Credit card payments are very popular, with it making up 30-75 percent of meter payments in IPS’s 160 client towns around the country, Berling said. The smart phone payments make up less than 10 percent of transactions, but are popular with younger people. Dennis Sheehan, the Public Works Director of Administration and Finance, noted that towns use a variety of different parking apps, which can be confusing.
There are other options, including a kiosk pay station where people put in their spot number and pay at the kiosk. Councilor Vincent Piccirilli said it might make sense to have a kiosk in the municipal lot behind CVS and smart meters for street parking.
The meters have many other features, Berling said, including letting the town know when the coins need to be emptied, when a meter is broken and even when a spot is filled.
Town officials can log onto a dashboard that shows that information, and other details such as when a payment was made and when the person left the spot.

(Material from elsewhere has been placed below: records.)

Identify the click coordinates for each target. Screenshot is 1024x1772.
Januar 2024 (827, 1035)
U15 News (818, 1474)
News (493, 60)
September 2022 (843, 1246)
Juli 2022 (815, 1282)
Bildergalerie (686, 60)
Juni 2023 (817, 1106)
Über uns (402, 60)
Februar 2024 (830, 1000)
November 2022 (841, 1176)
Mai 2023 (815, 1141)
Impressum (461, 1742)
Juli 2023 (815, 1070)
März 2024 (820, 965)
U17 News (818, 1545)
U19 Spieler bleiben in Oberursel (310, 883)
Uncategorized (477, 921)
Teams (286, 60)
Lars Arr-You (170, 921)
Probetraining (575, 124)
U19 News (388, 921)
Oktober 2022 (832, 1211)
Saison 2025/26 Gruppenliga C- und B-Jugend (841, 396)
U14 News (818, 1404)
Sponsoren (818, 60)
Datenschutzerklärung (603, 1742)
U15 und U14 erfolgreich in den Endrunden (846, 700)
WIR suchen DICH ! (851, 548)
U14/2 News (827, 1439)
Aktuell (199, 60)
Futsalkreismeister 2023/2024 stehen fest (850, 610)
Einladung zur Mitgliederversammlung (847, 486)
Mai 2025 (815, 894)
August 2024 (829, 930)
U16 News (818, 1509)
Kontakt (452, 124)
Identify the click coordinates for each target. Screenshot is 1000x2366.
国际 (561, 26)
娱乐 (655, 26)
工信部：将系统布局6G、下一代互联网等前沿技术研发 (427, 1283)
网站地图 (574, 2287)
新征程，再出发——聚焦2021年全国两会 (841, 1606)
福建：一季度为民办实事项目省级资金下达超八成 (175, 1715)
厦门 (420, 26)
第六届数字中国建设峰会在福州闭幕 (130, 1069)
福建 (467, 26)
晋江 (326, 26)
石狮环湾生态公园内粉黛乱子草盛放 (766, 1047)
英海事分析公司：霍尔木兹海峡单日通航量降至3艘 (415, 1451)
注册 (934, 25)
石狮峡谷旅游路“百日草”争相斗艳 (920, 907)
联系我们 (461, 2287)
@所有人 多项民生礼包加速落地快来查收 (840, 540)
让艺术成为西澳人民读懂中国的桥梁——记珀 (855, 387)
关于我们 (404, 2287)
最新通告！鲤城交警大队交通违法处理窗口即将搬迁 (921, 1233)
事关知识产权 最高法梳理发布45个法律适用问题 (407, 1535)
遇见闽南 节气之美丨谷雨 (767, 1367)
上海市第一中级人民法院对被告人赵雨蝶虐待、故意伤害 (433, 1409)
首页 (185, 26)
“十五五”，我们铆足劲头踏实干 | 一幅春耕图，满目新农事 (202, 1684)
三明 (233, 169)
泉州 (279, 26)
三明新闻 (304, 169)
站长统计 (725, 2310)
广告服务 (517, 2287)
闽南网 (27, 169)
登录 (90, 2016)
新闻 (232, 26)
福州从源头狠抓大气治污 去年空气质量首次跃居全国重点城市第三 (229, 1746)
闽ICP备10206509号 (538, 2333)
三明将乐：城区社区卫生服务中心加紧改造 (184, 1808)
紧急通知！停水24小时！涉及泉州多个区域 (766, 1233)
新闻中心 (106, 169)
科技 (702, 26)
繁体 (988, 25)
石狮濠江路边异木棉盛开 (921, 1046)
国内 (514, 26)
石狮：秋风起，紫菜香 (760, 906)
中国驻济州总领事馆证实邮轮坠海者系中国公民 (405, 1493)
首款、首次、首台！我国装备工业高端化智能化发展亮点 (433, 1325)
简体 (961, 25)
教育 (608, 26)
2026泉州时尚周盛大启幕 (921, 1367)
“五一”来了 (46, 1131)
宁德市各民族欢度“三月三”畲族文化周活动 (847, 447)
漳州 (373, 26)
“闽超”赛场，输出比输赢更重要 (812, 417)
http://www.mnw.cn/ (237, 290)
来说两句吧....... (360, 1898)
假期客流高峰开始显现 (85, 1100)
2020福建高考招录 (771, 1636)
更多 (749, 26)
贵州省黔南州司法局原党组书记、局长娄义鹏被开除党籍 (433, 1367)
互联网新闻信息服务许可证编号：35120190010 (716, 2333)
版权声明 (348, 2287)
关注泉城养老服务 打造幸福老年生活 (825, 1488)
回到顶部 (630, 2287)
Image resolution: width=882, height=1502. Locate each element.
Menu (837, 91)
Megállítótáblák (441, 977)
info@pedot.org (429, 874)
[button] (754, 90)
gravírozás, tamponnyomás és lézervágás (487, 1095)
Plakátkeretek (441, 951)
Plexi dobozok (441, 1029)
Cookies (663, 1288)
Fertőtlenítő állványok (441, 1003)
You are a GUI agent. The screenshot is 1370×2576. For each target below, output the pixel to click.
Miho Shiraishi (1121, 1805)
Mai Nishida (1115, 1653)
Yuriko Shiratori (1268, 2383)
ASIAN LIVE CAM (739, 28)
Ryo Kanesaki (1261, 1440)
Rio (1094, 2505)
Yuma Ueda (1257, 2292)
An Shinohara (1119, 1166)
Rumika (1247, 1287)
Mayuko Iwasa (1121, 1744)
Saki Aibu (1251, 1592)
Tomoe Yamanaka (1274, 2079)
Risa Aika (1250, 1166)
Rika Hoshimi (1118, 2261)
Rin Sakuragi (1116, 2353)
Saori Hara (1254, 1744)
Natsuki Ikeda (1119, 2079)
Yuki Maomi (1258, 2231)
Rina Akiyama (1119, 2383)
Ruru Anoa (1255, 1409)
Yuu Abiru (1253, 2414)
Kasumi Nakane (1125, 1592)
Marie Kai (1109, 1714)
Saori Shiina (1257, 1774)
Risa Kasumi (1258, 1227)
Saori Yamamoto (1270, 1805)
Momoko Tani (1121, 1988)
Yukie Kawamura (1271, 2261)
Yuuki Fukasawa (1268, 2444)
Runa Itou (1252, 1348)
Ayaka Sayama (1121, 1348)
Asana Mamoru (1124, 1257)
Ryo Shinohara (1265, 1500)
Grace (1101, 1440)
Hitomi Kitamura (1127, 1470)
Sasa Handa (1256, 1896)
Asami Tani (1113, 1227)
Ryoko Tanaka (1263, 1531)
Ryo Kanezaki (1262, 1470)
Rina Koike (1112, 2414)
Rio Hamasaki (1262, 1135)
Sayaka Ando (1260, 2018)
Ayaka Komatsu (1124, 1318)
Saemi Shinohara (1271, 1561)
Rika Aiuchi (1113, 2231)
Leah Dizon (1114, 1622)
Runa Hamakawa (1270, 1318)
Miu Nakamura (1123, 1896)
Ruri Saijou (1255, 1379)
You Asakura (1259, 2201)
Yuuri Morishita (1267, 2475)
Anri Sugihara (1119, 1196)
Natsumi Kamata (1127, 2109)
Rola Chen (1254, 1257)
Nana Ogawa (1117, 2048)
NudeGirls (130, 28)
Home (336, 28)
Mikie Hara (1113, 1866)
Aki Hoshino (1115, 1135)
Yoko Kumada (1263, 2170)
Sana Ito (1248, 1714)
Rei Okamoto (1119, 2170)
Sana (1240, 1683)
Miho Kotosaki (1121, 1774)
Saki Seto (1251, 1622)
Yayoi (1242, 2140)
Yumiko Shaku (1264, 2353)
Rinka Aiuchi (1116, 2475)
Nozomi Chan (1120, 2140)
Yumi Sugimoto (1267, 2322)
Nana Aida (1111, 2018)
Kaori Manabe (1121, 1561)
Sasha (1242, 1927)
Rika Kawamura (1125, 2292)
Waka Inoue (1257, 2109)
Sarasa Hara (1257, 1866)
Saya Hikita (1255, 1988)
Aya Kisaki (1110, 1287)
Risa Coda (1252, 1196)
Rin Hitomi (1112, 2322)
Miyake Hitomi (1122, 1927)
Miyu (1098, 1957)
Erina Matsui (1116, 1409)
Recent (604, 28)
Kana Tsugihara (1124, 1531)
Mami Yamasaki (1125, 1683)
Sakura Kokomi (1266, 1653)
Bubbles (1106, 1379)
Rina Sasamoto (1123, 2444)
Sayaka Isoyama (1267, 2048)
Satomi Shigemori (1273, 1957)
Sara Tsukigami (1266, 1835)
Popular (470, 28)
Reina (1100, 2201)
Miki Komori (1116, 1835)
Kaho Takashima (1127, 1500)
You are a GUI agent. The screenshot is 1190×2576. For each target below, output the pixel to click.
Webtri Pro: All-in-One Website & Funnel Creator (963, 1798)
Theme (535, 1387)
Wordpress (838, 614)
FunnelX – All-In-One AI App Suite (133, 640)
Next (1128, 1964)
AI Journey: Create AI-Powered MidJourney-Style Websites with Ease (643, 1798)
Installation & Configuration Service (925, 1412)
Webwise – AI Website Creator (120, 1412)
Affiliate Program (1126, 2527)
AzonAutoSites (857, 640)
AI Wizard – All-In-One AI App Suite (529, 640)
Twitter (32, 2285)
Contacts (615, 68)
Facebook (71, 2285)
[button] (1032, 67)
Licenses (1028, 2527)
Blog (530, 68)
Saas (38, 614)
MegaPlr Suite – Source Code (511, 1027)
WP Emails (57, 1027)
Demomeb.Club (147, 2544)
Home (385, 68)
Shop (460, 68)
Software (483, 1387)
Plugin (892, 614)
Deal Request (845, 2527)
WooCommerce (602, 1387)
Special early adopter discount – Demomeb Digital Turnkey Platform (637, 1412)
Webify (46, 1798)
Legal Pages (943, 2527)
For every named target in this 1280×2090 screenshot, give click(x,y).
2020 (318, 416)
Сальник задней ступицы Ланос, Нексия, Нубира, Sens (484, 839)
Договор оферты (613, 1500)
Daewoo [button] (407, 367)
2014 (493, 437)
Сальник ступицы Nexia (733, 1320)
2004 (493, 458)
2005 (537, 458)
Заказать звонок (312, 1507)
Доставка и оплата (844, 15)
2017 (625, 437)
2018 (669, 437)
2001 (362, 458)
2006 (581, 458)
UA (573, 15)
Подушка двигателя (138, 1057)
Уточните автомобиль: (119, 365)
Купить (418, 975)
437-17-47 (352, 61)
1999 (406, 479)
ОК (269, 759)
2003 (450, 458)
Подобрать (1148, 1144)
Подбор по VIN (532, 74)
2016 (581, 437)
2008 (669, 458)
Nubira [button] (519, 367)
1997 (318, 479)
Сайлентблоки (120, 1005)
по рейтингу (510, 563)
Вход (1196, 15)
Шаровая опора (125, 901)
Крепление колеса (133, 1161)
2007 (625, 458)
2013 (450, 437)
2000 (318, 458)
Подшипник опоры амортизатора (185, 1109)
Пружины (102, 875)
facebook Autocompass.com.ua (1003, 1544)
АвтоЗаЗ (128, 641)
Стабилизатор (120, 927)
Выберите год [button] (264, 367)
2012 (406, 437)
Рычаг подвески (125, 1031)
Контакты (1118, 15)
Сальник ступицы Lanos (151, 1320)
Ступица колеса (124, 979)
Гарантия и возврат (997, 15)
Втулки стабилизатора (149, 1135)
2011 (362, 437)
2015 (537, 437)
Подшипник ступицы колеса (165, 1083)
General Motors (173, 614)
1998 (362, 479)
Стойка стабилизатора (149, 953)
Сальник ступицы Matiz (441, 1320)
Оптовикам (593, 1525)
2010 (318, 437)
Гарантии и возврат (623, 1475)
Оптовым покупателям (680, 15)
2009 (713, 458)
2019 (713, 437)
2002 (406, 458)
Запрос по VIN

“So when I call to complain about a ticket they can tell if I was telling the truth?” asked Councilor Susan Falkoff. Berling said, “Yes.”
Councilor Aaron Dushku said he is interested in the data that the meter system could provide. That way, the town can manage parking demand by increasing and decreasing the price of parking in different areas.
When a car leaves a spot, the meter will zero out, so there is no time remaining. This helps increase the amount of meter payments the town receives. Berling said accepting credit cards also tends to boost revenues, too.
“Most people max it out, pay the $2 (or maximum) and go on their way,” Berling said.
With the increased range of functions comes an increase in price. Installing nearly 400 meters would cost $55,000, said Town Treasurer Joseph Divito. The cost of using all the technology available is $12 per meter, which adds up to another $55,000, Divito said.
The town also loses some of the parking revenue when people use credit cards because there is a fee of 22-25 cents per transaction added by the credit companies, Divito said. It could also be passed on to users as a convenience fee.
Dushku acknowledged that the price of parking will have to rise to pay for the smart parking meters, but the town will get more out of them.
“We are not doing it for the money,” Dushku said. “We will set it up so we have data and can set new rates.”
Berling said there are ways of offering discounts, such as parking tokens sold at a lower rate, a smart parking card that can be recharged and people won’t be charged credit card fees. Falkoff noted that the town offers parking passes for seniors to parking in town lots, and said something would have to be figured to accommodate them.
The subcommittee voted to have the Treasurer and the Department of Public Works look further into smart meters and come back with a recommendation.